- YOUR INSTRUCTIONS
Restate each entry word for word. Keep every detail intact.

──────────

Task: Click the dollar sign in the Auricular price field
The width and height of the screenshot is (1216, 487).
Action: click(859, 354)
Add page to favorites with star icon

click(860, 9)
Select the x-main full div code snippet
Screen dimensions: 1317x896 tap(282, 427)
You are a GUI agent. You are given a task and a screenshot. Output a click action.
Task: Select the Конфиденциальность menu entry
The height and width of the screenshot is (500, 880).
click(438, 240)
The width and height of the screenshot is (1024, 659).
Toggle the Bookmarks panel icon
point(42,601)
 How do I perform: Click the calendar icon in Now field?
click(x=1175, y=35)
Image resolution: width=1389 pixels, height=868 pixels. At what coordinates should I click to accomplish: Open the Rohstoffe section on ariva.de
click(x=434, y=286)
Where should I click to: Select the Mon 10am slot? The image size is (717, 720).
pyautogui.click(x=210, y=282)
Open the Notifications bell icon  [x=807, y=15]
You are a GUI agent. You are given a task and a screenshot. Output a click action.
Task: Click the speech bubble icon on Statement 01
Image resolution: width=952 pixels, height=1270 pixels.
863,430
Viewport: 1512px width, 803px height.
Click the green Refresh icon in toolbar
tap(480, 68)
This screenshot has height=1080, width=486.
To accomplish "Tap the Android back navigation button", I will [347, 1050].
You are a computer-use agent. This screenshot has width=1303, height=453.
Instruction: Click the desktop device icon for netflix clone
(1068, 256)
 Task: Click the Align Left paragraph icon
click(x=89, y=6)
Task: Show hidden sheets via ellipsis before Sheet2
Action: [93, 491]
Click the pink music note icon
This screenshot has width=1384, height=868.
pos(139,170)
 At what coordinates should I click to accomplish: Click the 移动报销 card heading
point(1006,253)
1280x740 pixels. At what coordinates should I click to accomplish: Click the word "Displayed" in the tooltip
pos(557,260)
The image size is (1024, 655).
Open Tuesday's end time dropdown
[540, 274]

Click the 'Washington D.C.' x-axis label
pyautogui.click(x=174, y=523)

──────────

- THE COMPLETED TASK
Task: Click the dollar sign in the Auricular price field
The width and height of the screenshot is (1216, 487).
Action: click(859, 354)
Add page to favorites with star icon

click(860, 9)
Select the x-main full div code snippet
Screen dimensions: 1317x896 tap(282, 427)
You are a GUI agent. You are given a task and a screenshot. Output a click action.
Task: Select the Конфиденциальность menu entry
The height and width of the screenshot is (500, 880).
click(438, 240)
The width and height of the screenshot is (1024, 659).
Toggle the Bookmarks panel icon
point(42,601)
 How do I perform: Click the calendar icon in Now field?
click(x=1175, y=35)
Image resolution: width=1389 pixels, height=868 pixels. At what coordinates should I click to accomplish: Open the Rohstoffe section on ariva.de
click(x=434, y=286)
Where should I click to: Select the Mon 10am slot? The image size is (717, 720).
pyautogui.click(x=210, y=282)
Open the Notifications bell icon  [x=807, y=15]
You are a GUI agent. You are given a task and a screenshot. Output a click action.
Task: Click the speech bubble icon on Statement 01
Image resolution: width=952 pixels, height=1270 pixels.
863,430
Viewport: 1512px width, 803px height.
Click the green Refresh icon in toolbar
tap(480, 68)
This screenshot has height=1080, width=486.
To accomplish "Tap the Android back navigation button", I will [347, 1050].
You are a computer-use agent. This screenshot has width=1303, height=453.
Instruction: Click the desktop device icon for netflix clone
(1068, 256)
 Task: Click the Align Left paragraph icon
click(x=89, y=6)
Task: Show hidden sheets via ellipsis before Sheet2
Action: [93, 491]
Click the pink music note icon
This screenshot has width=1384, height=868.
pos(139,170)
 At what coordinates should I click to accomplish: Click the 移动报销 card heading
point(1006,253)
1280x740 pixels. At what coordinates should I click to accomplish: Click the word "Displayed" in the tooltip
pos(557,260)
The image size is (1024, 655).
Open Tuesday's end time dropdown
[540, 274]

Click the 'Washington D.C.' x-axis label
pyautogui.click(x=174, y=523)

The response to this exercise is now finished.